There are moments in politics where the situation has spun so badly out of control that somebody has to step in quickly to end the chaos.
Most famously in recent history it was former 1922 committee chairman Sir Graham Brady’s visit to Liz Truss in Downing Street to force her to resign after the mini-budget fallout.
But last night Keir Starmer had reached such a moment. His government was in meltdown.
A brutal 48 hours had seen him apparently lose control of his government’s policy agenda after the welfare reform rebellion by Labour backbenchers.
This had been followed by him failing to guarantee his chancellor’s future in PMQs as she sat behind him in tears.
The optics of the drama at PMQs fed into the picture of a government that was rapidly going into a tailspin.
With a £5bn black hole in the country’s finances left by the welfare retreat, fevered speculation over a reshuffle, and no real sign of a plan to sort things out.
But the real problem was that the gilt markets – the same issue that ended the Truss government – had taken notice of what was happening and not happening and reacted accordingly.
The black hole in the finances, the lack of a vote of confidence in the chancellor and Rachel Reeves’ apparently distraught personal state were all enough for the UK’s credit rating to come under threat.
A spokesperson from Downing Street trying to tell journalists that the prime minister had confidence in the chancellor after the fact was simply not enough. This was doubly true when various bits of spin about it being a personal matter or a row with the Speaker Sir Lindsay Hoyle were offered as explanation for the tears.
As the front pages began to drop with pictures of Reeves and questions over whether Sir Keir backed her on them, the prime minister had to reassert his authority and personally give his chancellor his support.
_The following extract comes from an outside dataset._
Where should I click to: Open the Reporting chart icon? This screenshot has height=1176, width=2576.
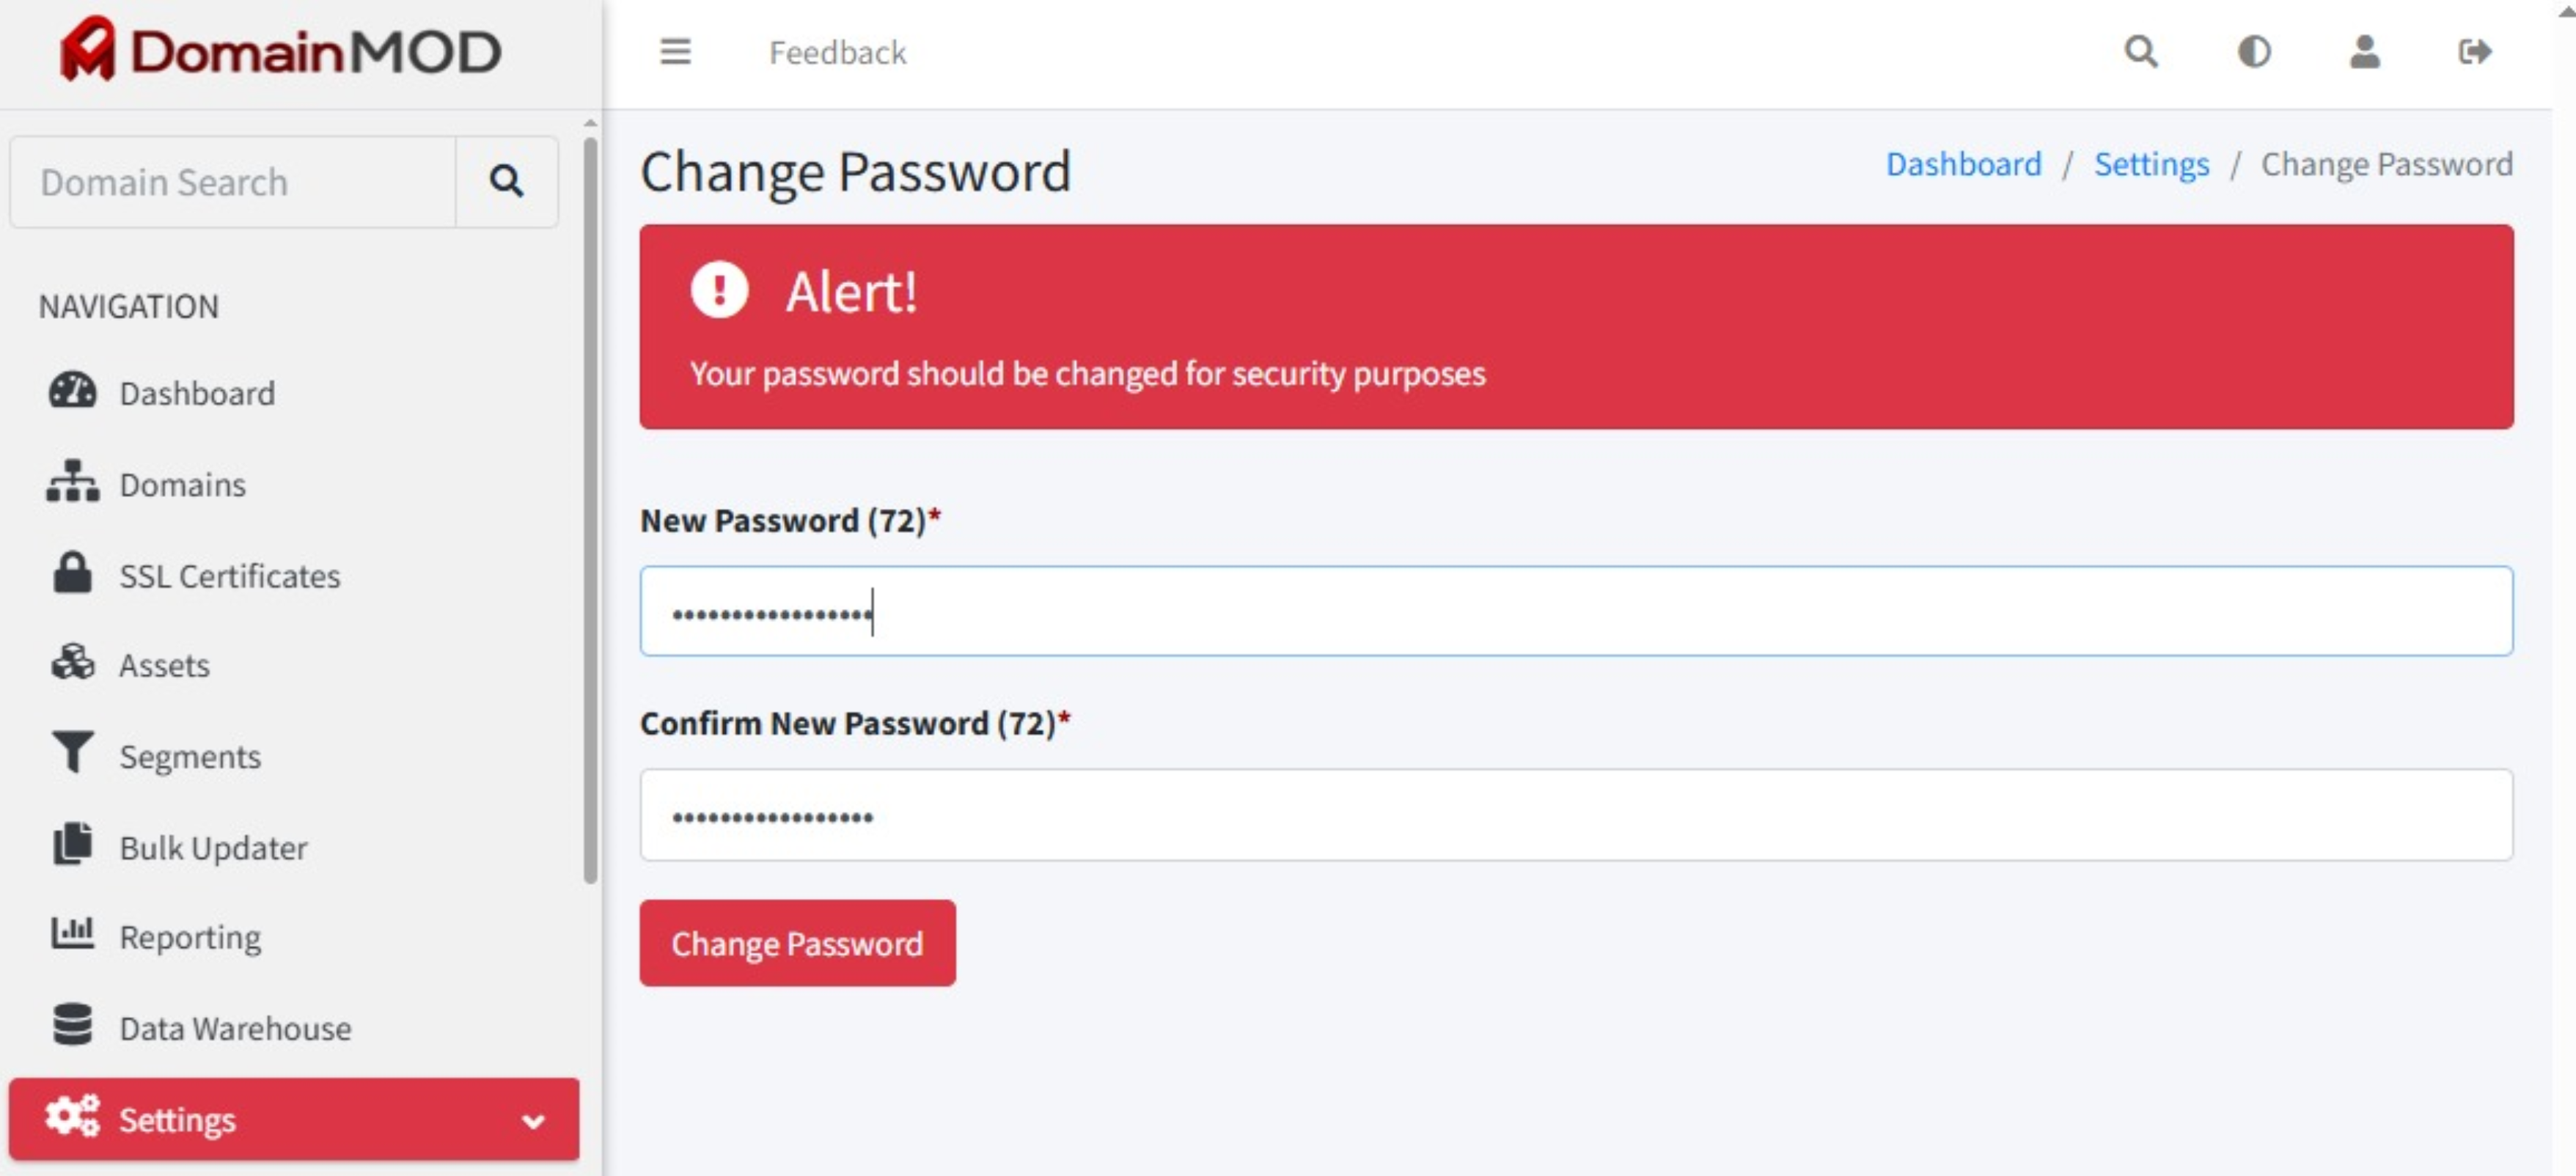[72, 934]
Without that, his big speech on NHS reform today would have been a sidenote to a story about a government that was in a state of collapse.
It was always planned for him to do interviews to mark his first year in office, but the one with BBC’s podcast Political Thinking with Nick Robinson gave an early opportunity to help fix the self-inflicted damage and restore order.
He has now effusively given Reeves his backing, which will not please many Labour MPs and now may make it difficult to remove her if he was so minded. However, he has at least restored some semblance of order given himself some breathing space to work out how he is going to wrestle back the political agenda from his fractious backbench MPs.